→ Texte de lecture:
Des gopis, lasses d'avoir dansé, placèrent leurs mains sur les épaules de Sri Krsna. Alors, leurs cheveux se dénouèrent, les fleurs qui les ornaient tombèrent au sol. Leurs mains posées ainsi sur les épaules du Seigneur, elles se sentirent envahies par la fragrance de Son Corps, où se mêlaient le lotus, d'autres fleurs aromatiques et la pulpe de santal. Prises de fascination, elles embrassèrent Krsna et Krsna les embrassa. Certaines touchèrent Krsna joue contre joue, et le Seigneur leur offrit de Sa bouche des noix de bétel qu'Il avait machées. L'échange fut l'occasion de grand plaisir et de baisers. En acceptant ces noix de bétel, les gopis progressèrent sur la voie spirituelle.

Après avoir longtemps chanté et dansé, les gopis se sentirent lasses. Mais Krsna dansait à leurs côtés, et pour retrouver leur ardeur, elles prirent Sa main, la posèrent sur leur poitrine saillante. La main de Krsna et la poitrine des gopis sont éternellement de bon augure. Au contact l'une de l'autre, chacune se trouva spirituellement rehaussée. Les gopis apprécièrent tant la compagnie de Krsna, Epoux de la déesse de la fortune, qu'elles oublièrent qu'elles avaient un autre époux; d'être étreintes par les bras de Krsna, de danser et de chanter avec Lui, elles ne gardèrent plus rien d'autre dans la mémoire. On trouve, dans le Srimad-Bhagavatam, une remarquable description de la beauté que dévoilèrent les gopis au coeur de la danse rasa: leurs oreilles s'ornaient de fleurs de lotus, et de la pulpe de santal décorait leurs visages. Elles portaient au front le tilaka et sur leurs lèvres souriantes on voyait des perles de sueur. A leurs chevilles tintaient anneaux et clochettes. Les fleurs piquées dans leurs cheveux tombaient aux pieds pareils-au-lotus de Krsna, qui en ressentait un grand bonheur.

→ Consignes:
a) Dans le texte sur la danse des gopis avec Krsna, qu'est-ce que le Seigneur offrit de Sa bouche à certaines d'entre elles ?
b) D'après le texte sur la danse des gopis avec Krsna, quelles senteurs se mêlaient dans la fragrance du Corps de Krsna ? Donnez-les toutes.
c) Écrivez la suite du texte sur la danse des gopis avec Krsna, à partir de sa dernière phrase.
Les enregistrements viennent d'une autre source.

→ Informations extraites:
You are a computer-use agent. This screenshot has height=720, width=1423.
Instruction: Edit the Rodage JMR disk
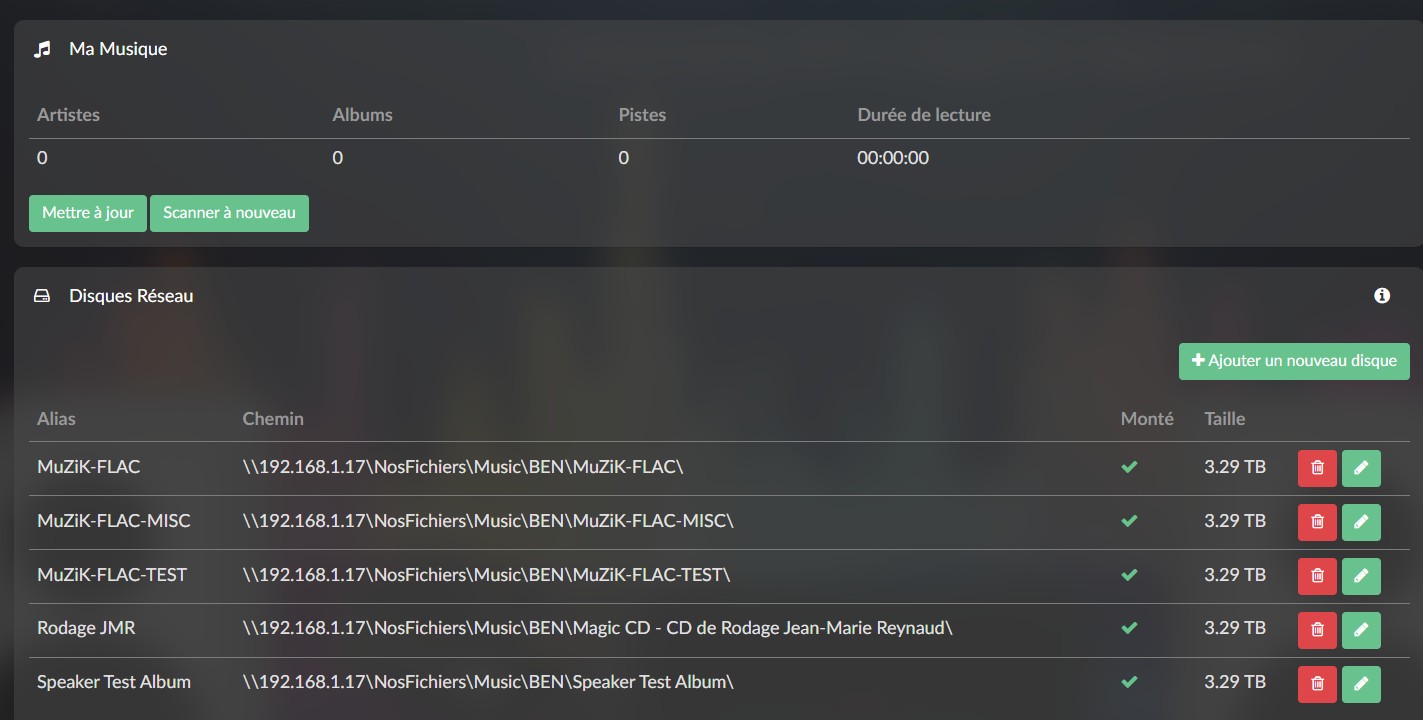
==
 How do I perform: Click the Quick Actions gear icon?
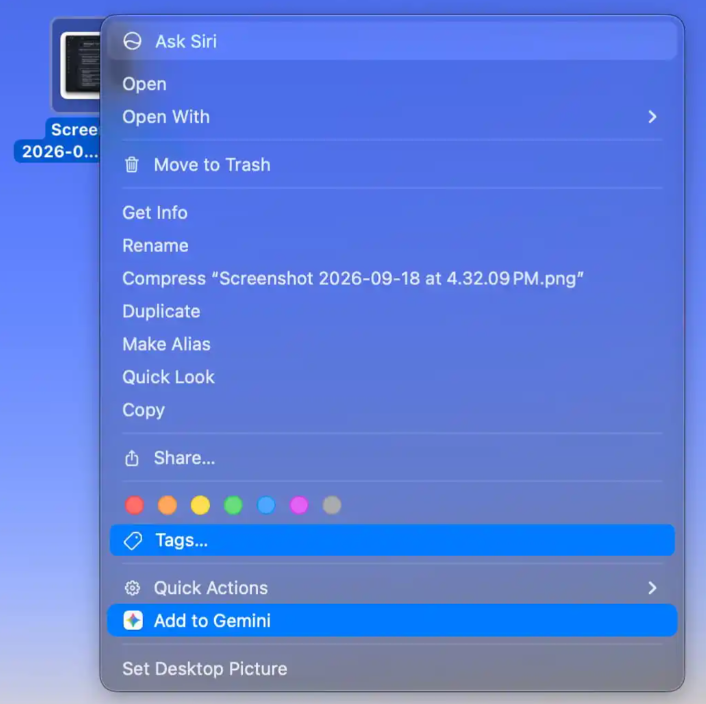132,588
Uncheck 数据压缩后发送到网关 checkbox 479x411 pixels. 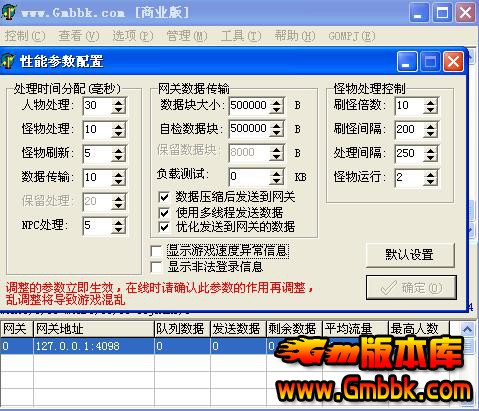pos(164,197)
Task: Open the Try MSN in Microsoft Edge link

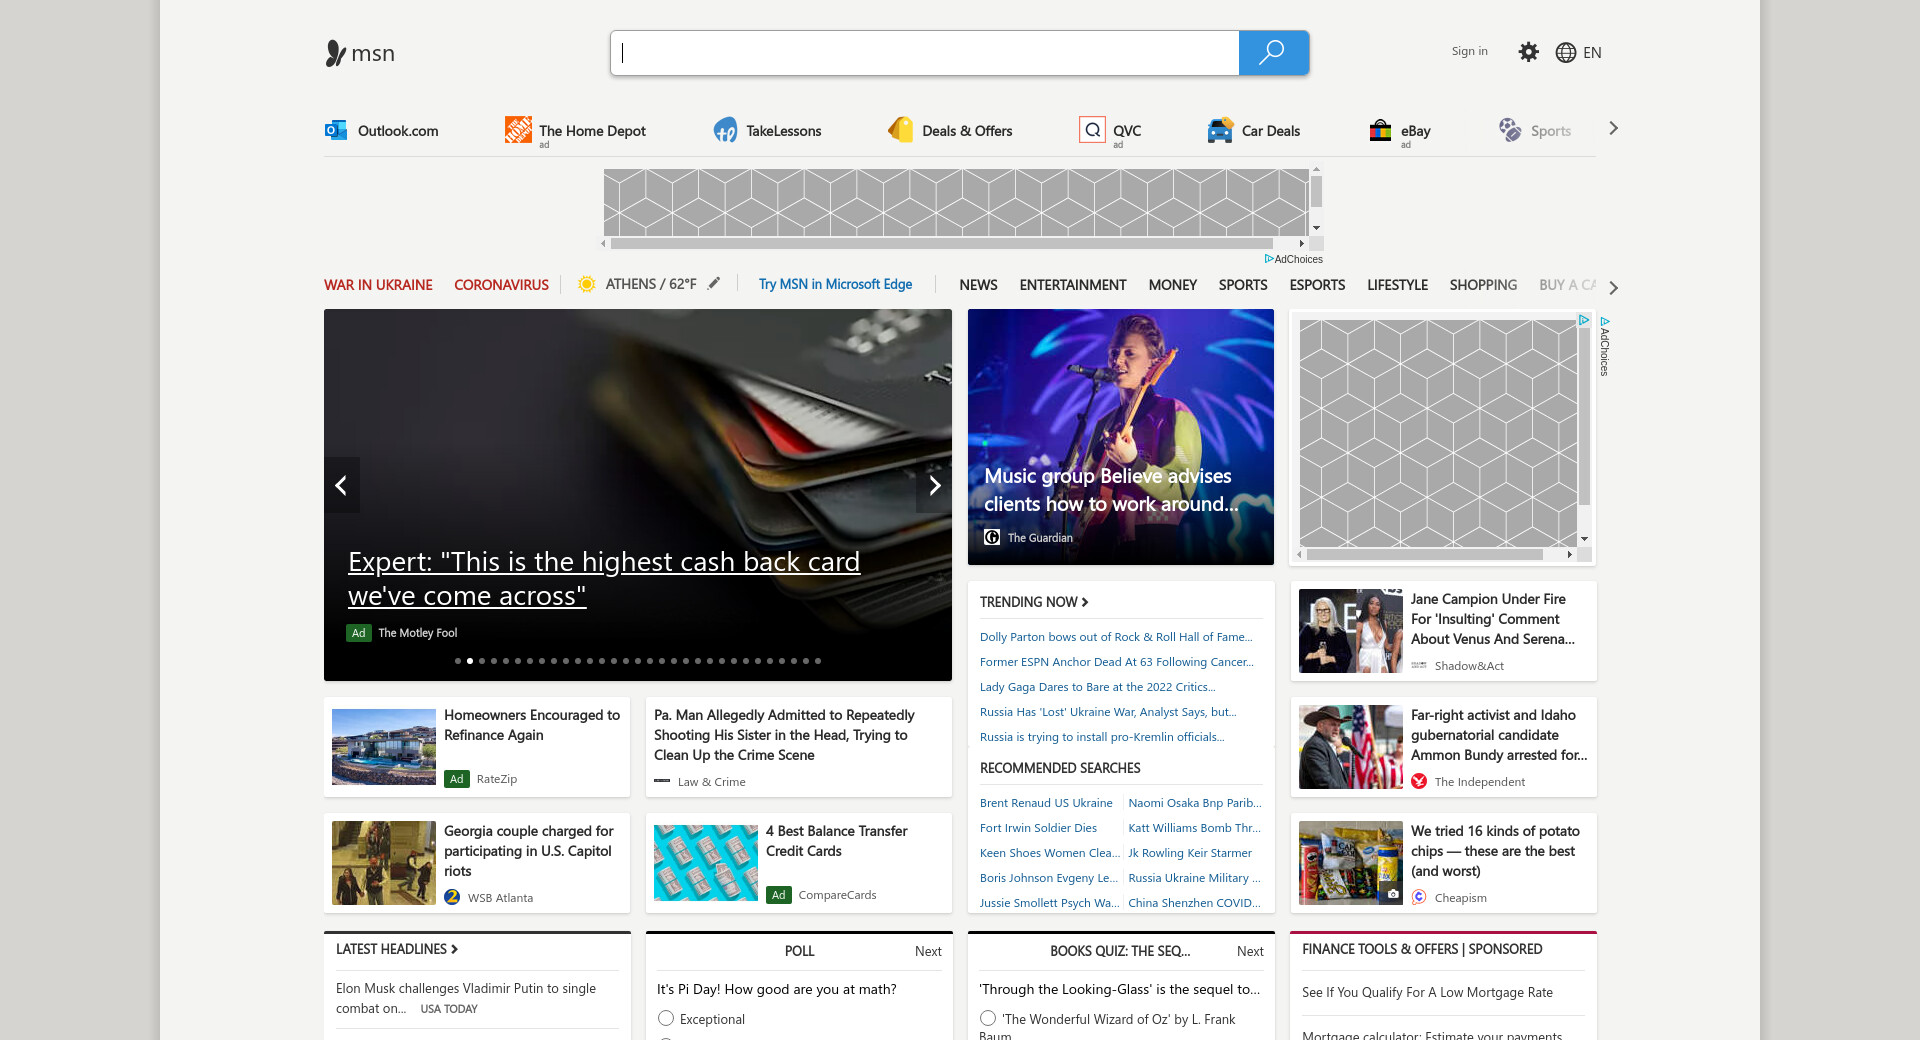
---
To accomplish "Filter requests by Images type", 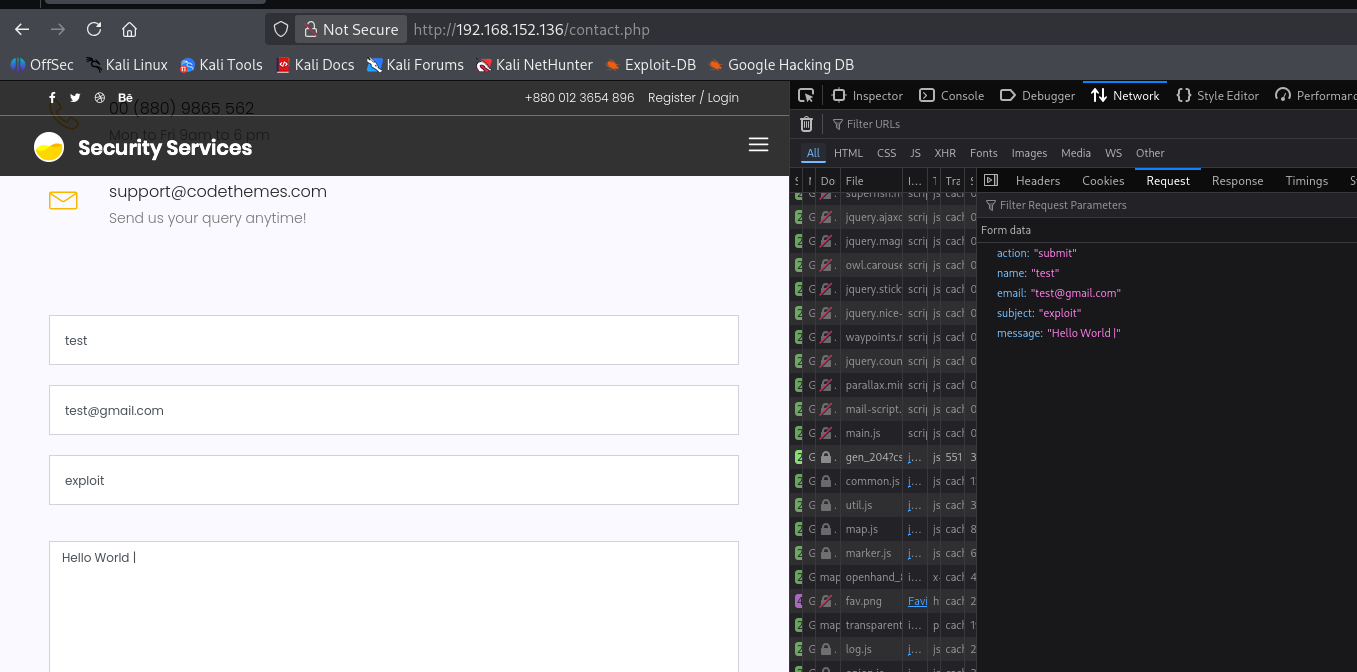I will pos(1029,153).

→ Résultats attendus:
a) Des noix de bétel qu'Il avait mâchées.

b) Le lotus, d'autres fleurs aromatiques et la pulpe de santal.

c)
Comme l'enseigne la Brahma-samhita, toutes les gopis sont des émanations de la puissance de plaisir de Krsna. En touchant leurs corps de Ses mains, en goûtant le charme de leurs yeux, Krsna jouit de leur compagnie comme un enfant joue avec le reflet de son corps dans un miroir. Lorsque Krsna toucha les différentes parties de leur corps, les gopis se sentirent débordantes d'énergie spirituelle. Impossible, malgré leurs efforts pour se garder bien mises, d'ajuster les vêtements qui se relâchent. Elles s'oublient entièrement dans la compagnie de Krsna, leurs cheveux s'éparpillent, leurs voiles s'écartent, leurs parures tombent.

Pendant que Krsna prenait plaisir en la compagnie des gopis dans la danse rasa, les devas, stupéfaits, s'assemblèrent dans le ciel avec leurs épouses. La lune, elle aussi mordue par une sorte de désir, pencha ses regards sur la danse, et resta stupéfiée à son tour. Les gopis avaient prié la déesse Katyayani, afin d'obtenir Krsna pour époux, et voici qu'Il comblait leurs désirs, en Se multipliant selon le nombre des jeunes femmes, dont Il jouissait de la compagnie comme fait l'époux.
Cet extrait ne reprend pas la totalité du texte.